The building has a concrete floor, not original. The walls are sheeted at about three-quarter height with timber slats to provide ventilation. There is evidence of 100 mm tongue-and-groove lining internally, some of which has been cut away because of termite damage. Window openings are filled with timber shutters.

== Heritage listing ==
The former Schmidt Farmhouse & Outbuildings was listed on the Queensland Heritage Register on 8 April 1997 having satisfied the following criteria.

The place is important in demonstrating the evolution or pattern of Queensland's history.

The former Schmidt farmhouse and outbuildings demonstrate the pattern of Queensland's history by providing evidence of the farming history of the Gold Coast hinterland in the late 19th and early 20th centuries. In particular, it illustrates the expansion of commercial dairying on Gold Coast selections in the early 20th century. The place is also illustrative of the success of German immigration to Queensland in the last quarter of the 19th century.
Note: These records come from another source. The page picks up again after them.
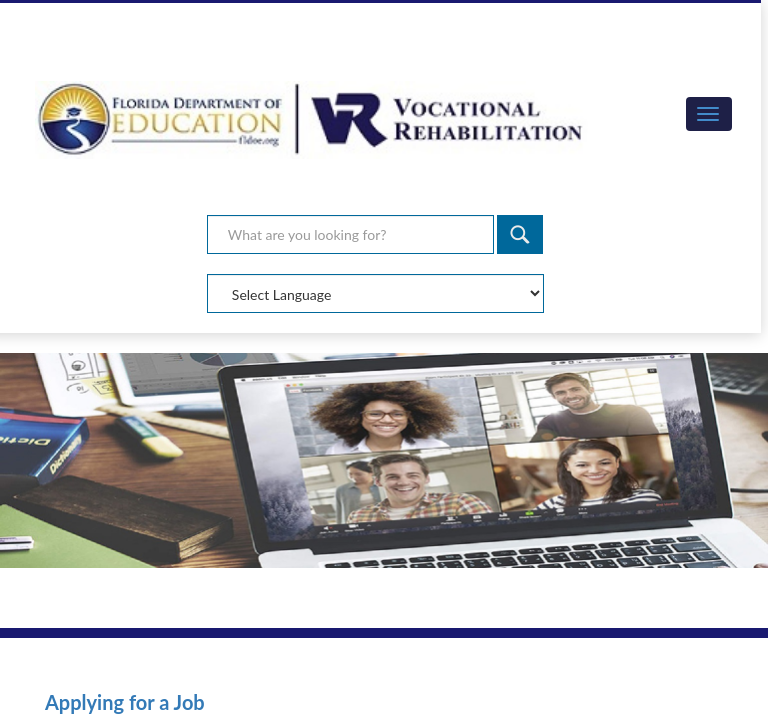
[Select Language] (375, 293)
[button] (709, 114)
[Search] (520, 234)
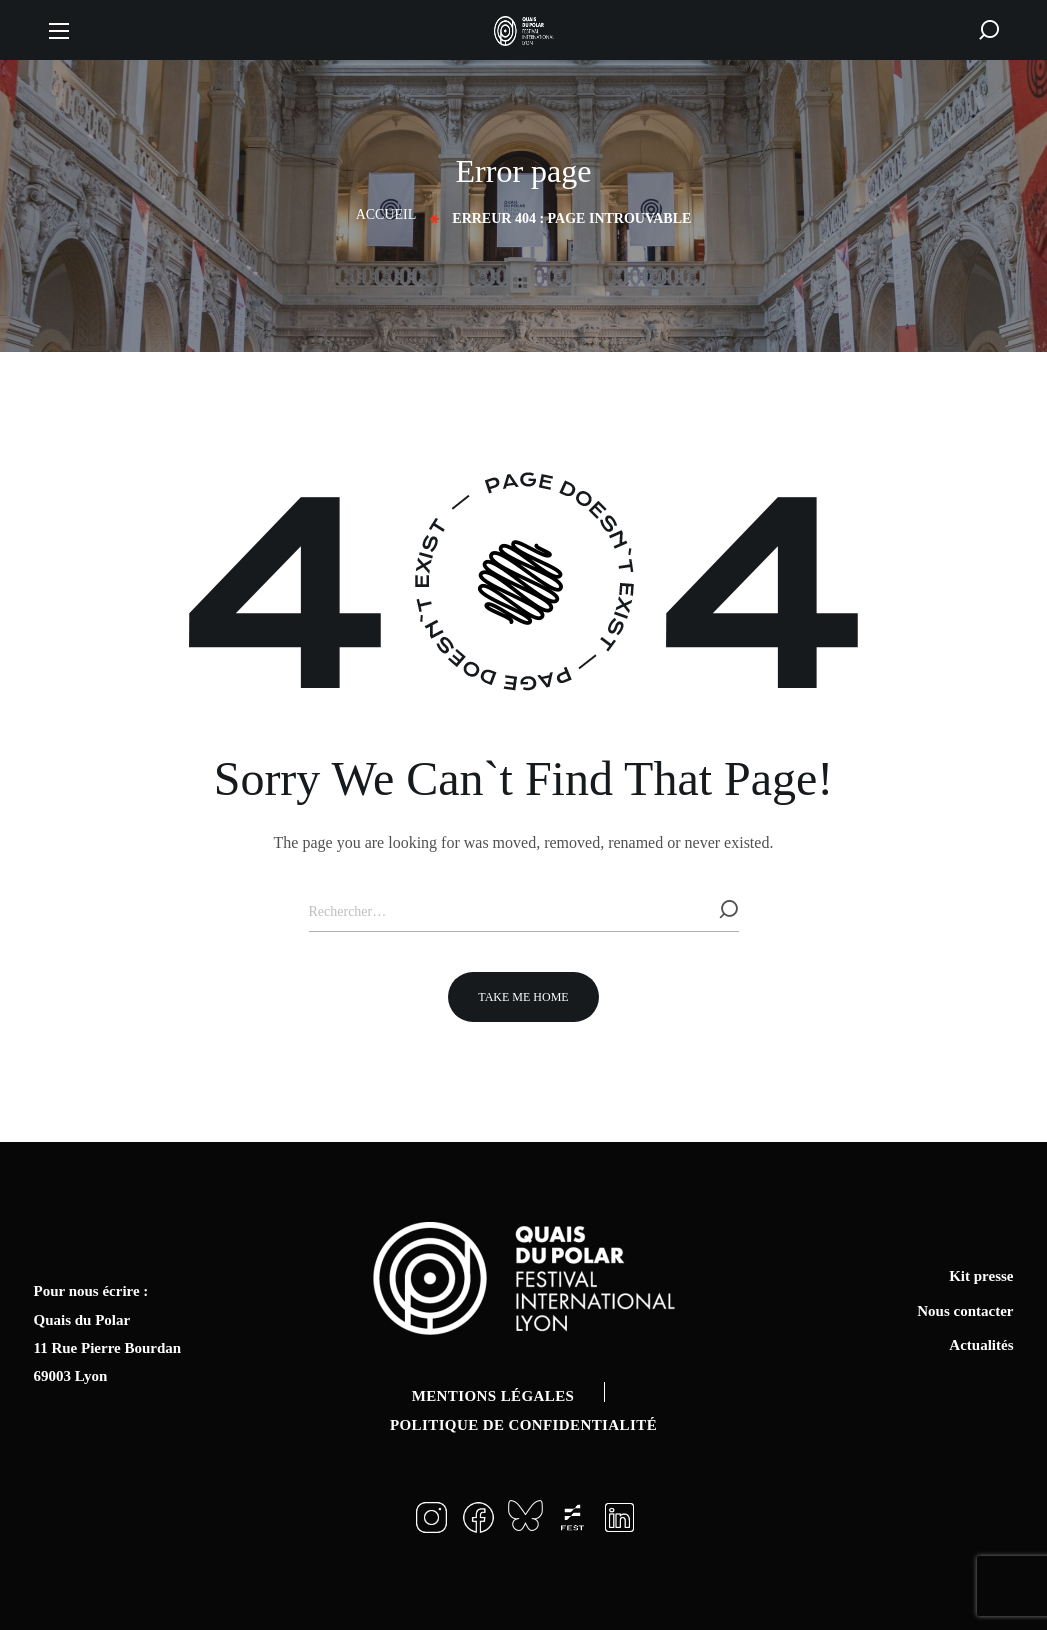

The place demonstrates rare, uncommon or endangered aspects of Queensland's cultural heritage.

As very few farmhouses from the late 19th century are known to survive in the Gold Coast hinterland, the former Schmidt farmhouse demonstrates rare aspects of Queensland's cultural heritage.

The place is important in demonstrating the principal characteristics of a particular class of cultural places.

The house, barn, creamery and other surviving outbuildings demonstrate some of the principal characteristics of a small, late 19th/early 20th century dairy farm, and the farmhouse core survives as rare illustration of earlier form, construction and materials employed in a small, c. 1880 rural dwelling house in the Gold Coast hinterland.